Part I: Blood Draw Legalities. The Constitution's Search Warrant Requirement
Before getting into blood collection methods and the science of whether a blood test is valid, there may be a legal basis for challenging and suppressing a blood test. Withdrawing blood from a person without their consent is a search and, thus in most instances, requires a search warrant. Indeed, the Supreme Court of Georgia has ruled that a warrantless search is presumed to be invalid and that the State has the burden of showing otherwise. Williams v. State, 296 Ga. 817, 819 (Ga. 2015).

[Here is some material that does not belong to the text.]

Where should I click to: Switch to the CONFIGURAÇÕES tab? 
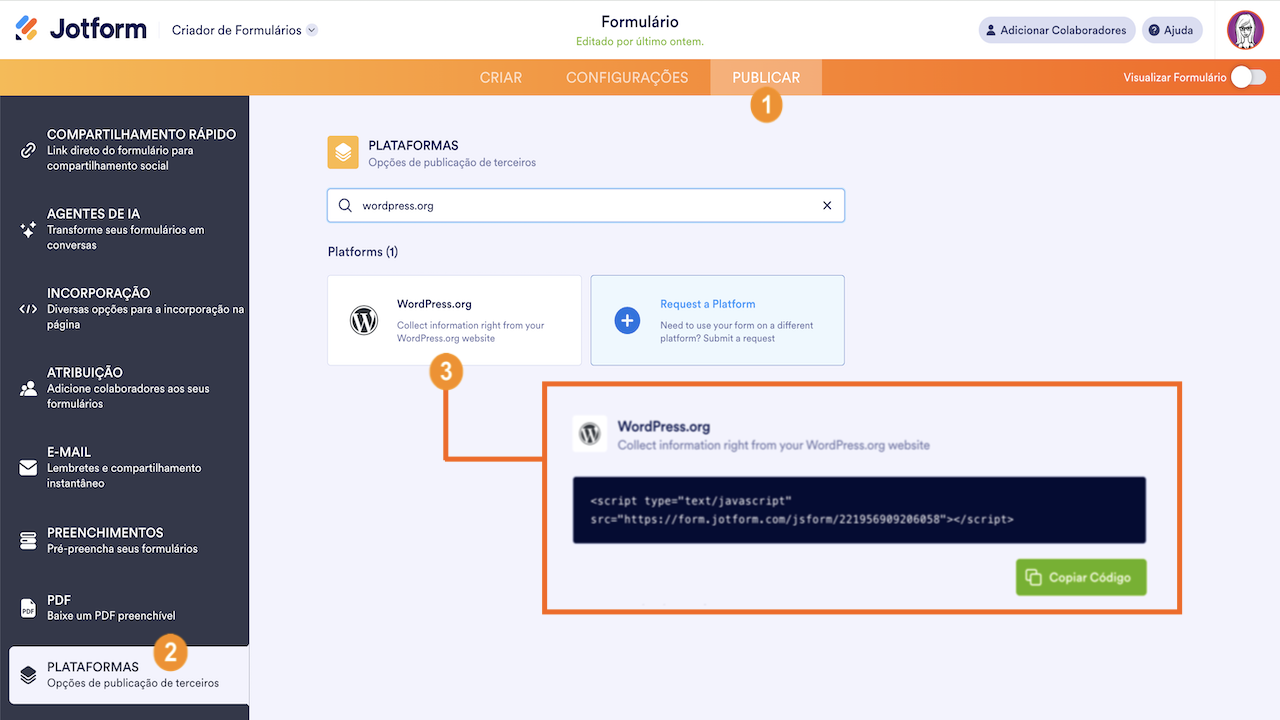coord(627,77)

The analysis of whether a search warrant is required to draw a person's blood after a DUI arrest is complicated and fact dependent. If the State can prove there was an emergency, or in legal parlance what are called “exigent circumstances,” then no search warrant will be required. The delay to get a search warrant is deemed unnecessary as otherwise vital evidence would be irretrievably lost. And, if a subject gives their consent to the blood draw, then the issue is moot – that is to say, there is no issue.
Further complicating the above analysis is the difference between giving consent to a blood draw under Georgia's Implied Consent statute (the statement an officer reads to a person upon their arrest for a DUI offense asking them whether they will consent to a State administered test of their breath, blood, urine or other bodily substance) and actual consent. This analysis approaches, in my opinion, a simplicity akin to determining how many angels can dance on the head of a pin. But I digress.
In Georgia, anyone who operates a motor vehicle upon the highways or elsewhere throughout the state is presumed to have given their consent to a test of their breath, blood, urine or other bodily substance if arrested for DUI. And, regardless of arrest for a DUI, if a vehicle operator is involved in an accident involving serious bodily injuries or death, consent to a blood test for the presence of intoxicants is presumed. OCGA § 40-5-55.